● PROBLEM DETAILS
Copy the stretch from the line containing "Identify the location" through the end of the records, with the requests, and scale every coordinate in the answers by 1.35, rounding to whole numbers with halves rounded up. Give only that stretch and leave out the pictures.

● DATA
****************************************
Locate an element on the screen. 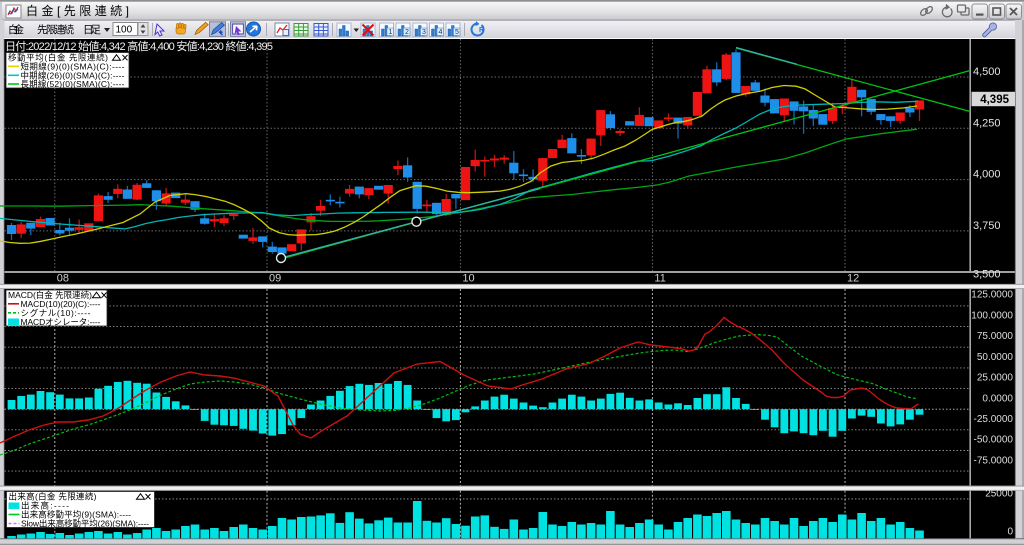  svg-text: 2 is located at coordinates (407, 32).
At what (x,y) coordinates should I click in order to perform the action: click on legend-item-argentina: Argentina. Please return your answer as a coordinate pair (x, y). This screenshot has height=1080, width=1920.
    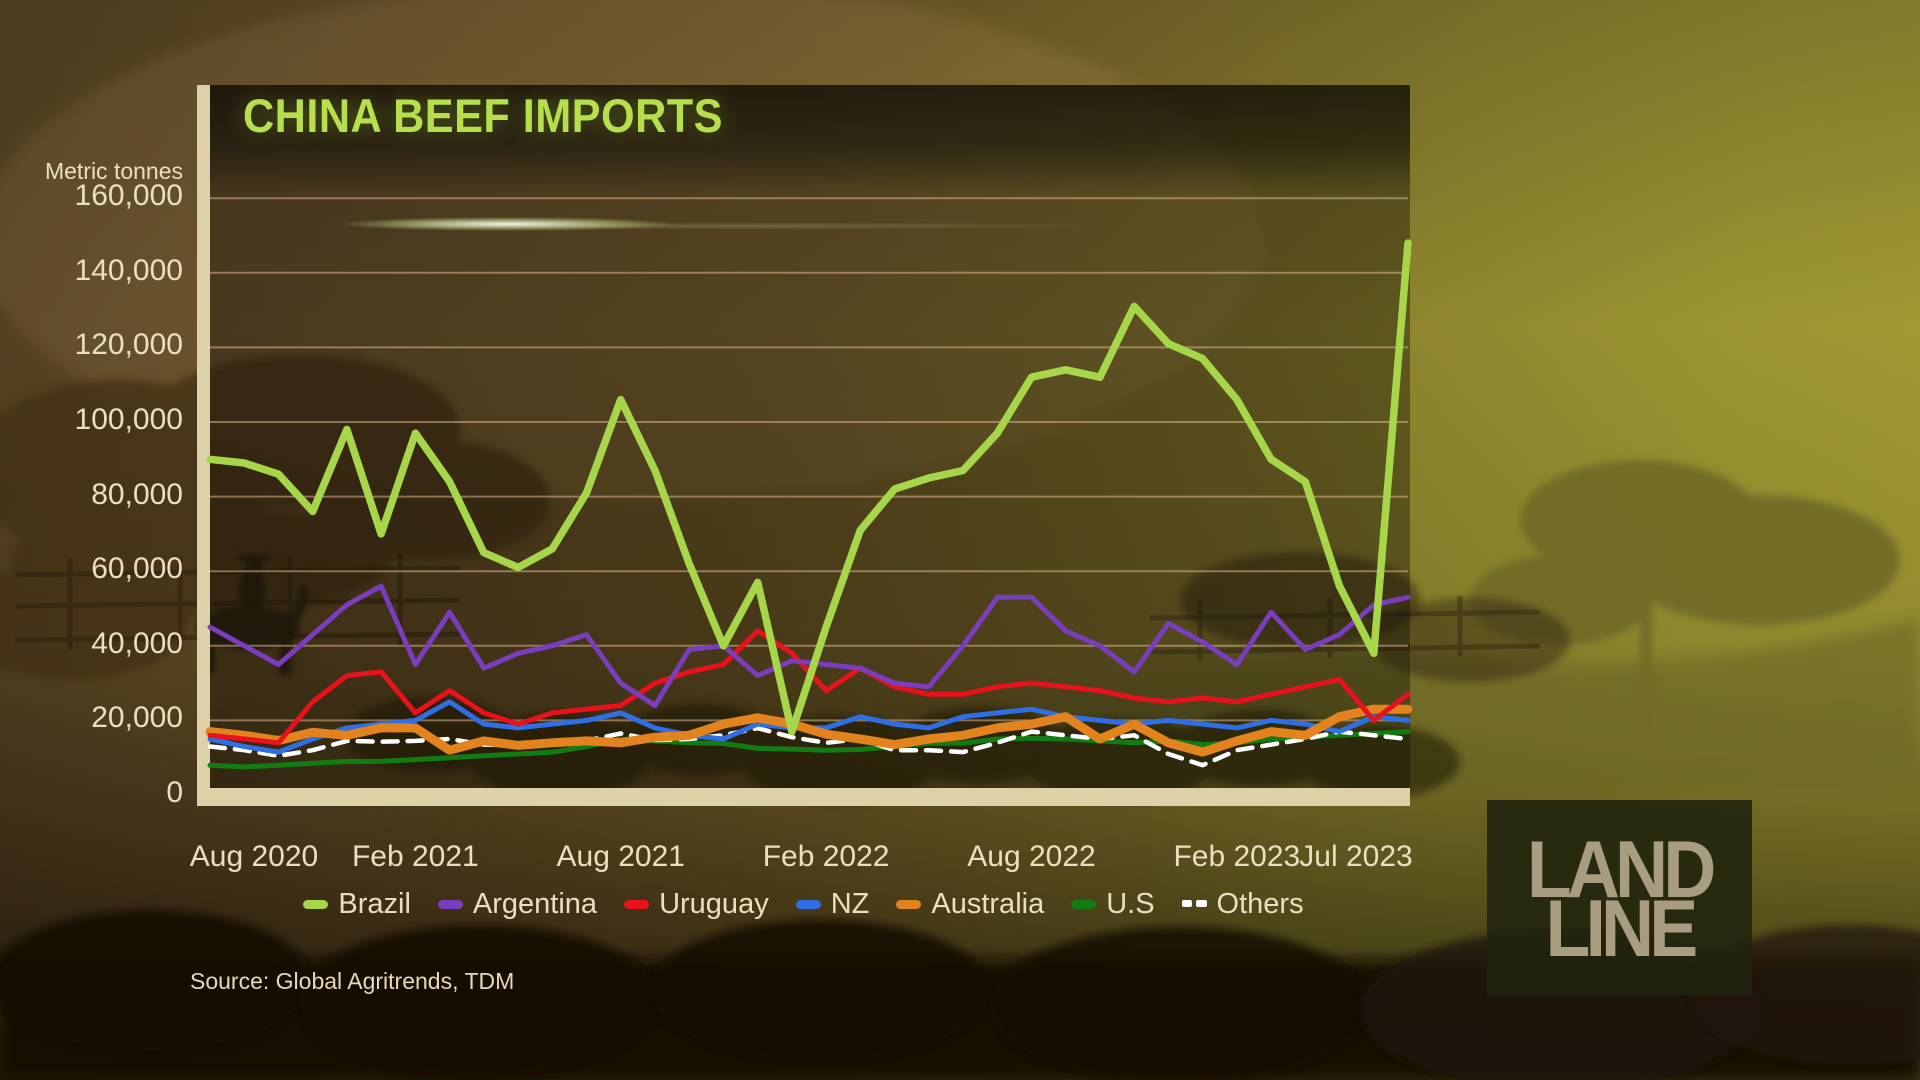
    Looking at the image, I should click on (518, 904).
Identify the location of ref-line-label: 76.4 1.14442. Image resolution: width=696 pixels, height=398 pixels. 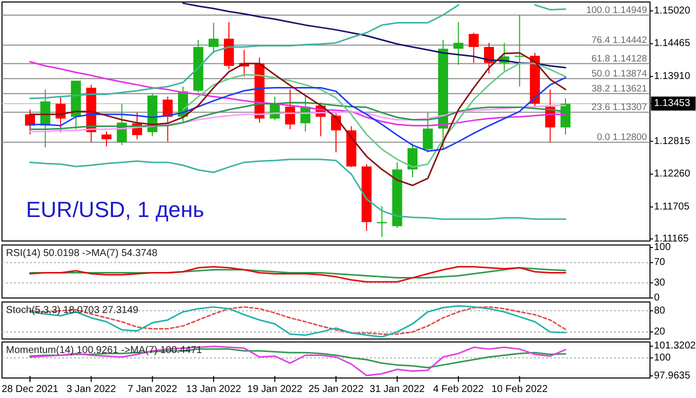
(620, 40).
****************************************
● ANSWER BELOW
Identify the location of ref-line-label: 76.4 1.14442. Image resolution: width=696 pixels, height=398 pixels. 
(837, 54).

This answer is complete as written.